Marcus Aurelius On Happiness & Having A Happy Life

Discover ancient wisdom & practical advice from Marcus Aurelius on happiness. Use his Stoic philosophy to thrive & have a rewarding life in the modern world.

Marcus Aurelius was a Roman emperor and philosopher best known for his work “Meditations,” which contains his self-talks and philosophical reflections on Socrates, Cynicism, and Stoicism.

The work was not intended for publication.

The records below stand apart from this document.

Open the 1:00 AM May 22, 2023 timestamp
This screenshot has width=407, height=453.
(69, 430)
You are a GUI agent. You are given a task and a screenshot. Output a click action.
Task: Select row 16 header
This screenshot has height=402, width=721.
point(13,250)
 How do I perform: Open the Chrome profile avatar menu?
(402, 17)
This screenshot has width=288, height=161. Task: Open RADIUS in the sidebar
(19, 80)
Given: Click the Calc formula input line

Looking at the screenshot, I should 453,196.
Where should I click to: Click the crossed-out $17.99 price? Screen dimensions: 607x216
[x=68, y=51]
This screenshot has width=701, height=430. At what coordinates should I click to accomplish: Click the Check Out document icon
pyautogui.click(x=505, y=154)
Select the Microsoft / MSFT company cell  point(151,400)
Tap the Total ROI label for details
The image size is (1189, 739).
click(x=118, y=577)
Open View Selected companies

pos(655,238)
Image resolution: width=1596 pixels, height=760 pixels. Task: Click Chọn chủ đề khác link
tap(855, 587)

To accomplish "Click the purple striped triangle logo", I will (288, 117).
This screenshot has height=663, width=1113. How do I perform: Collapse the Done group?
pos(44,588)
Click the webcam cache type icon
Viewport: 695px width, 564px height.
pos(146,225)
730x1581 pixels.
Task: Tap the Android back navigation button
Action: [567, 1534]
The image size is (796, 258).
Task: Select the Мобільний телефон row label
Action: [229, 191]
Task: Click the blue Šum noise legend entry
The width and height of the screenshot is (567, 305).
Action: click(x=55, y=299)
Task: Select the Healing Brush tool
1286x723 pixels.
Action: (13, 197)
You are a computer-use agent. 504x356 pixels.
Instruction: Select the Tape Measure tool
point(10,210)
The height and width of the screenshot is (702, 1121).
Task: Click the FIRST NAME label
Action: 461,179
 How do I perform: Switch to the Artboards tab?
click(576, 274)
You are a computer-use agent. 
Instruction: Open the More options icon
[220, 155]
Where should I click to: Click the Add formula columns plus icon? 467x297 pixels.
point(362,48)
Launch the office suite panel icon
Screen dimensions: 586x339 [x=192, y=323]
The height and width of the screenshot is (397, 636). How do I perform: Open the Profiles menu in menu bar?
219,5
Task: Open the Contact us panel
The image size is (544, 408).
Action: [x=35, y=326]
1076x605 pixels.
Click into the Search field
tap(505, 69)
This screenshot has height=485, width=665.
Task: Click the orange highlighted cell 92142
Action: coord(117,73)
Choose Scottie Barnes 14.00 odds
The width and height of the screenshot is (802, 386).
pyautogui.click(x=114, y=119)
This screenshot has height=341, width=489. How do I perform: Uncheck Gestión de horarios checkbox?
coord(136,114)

Marcus wrote it for his own improvement and guidance, as a reminder to use them in daily life.

Marcus does not use formal Stoic vocabulary, but the sweeping tone of Meditations strongly reminds one of Stoic principles ti live life by.

It is often the first book picked up by beginner Stoics.

Marcus Aurelius On Happiness: His Quotes On A Happy Life

Marcus discusses happiness several times in his writings, emphasizing its role in shaping our thoughts, judgments, and, ultimately, a good life.

He mentions, for example, a virtuous life is identical to a happy life while other things like health or material possessions are unimportant to happiness.

Statue of Marcus Aurelius On A Horse
Equestrian Statue of Marcus Aurelius, Rome (Picture: Steven Zucker on Flickr)

Marcus Aurelius: Happiness Quotes:

The happiness of your life depends upon the quality of your thoughts, therefore guard accordingly; and take care that you entertain no notions unsuitable to virtue and reasonable nature. Now in order to this, you must be wary in your ascent, obedient to the gods, and benevolent to mankind.”– Meditations, 3.9

Gregory Hays translates quote 3.9 as: Your ability to control your thoughts—treat it with respect. It’s all that protects your mind from false perceptions—false to your nature, and that of all rational beings. It’s what makes thoughtfulness possible, and affection for other people, and submission to the divine.

Marcus meant, your thoughts shape your life, and you can be happier if you do not let unrighteous and unreasonable thoughts come to your mind.

Happiness of your life depends on the quality if your thoughts - Marcus-Aurelius-Apology-of-Tertullian
Conversation of Emperor Marcus Aurelius (Apology of Tertullian)

“What brings no benefit to the hive brings none to the bee.” (Meditations, 6.54. Robin Hard trans.)

Hays translates 6.54 as “What injures the hive injures the bee.”

That quote reminds us of the interconnectedness of people within society.

It points out that our well-being is linked to the well-being of the community.

Just as a bee cannot thrive if the hive is damaged or dysfunctional, a person’s well-being and happiness are affected when the society they live in is harmed.

Marcus, therefore, asks us to act for the greater good, and foster empathy and compassion, to build a harmonious and supportive society.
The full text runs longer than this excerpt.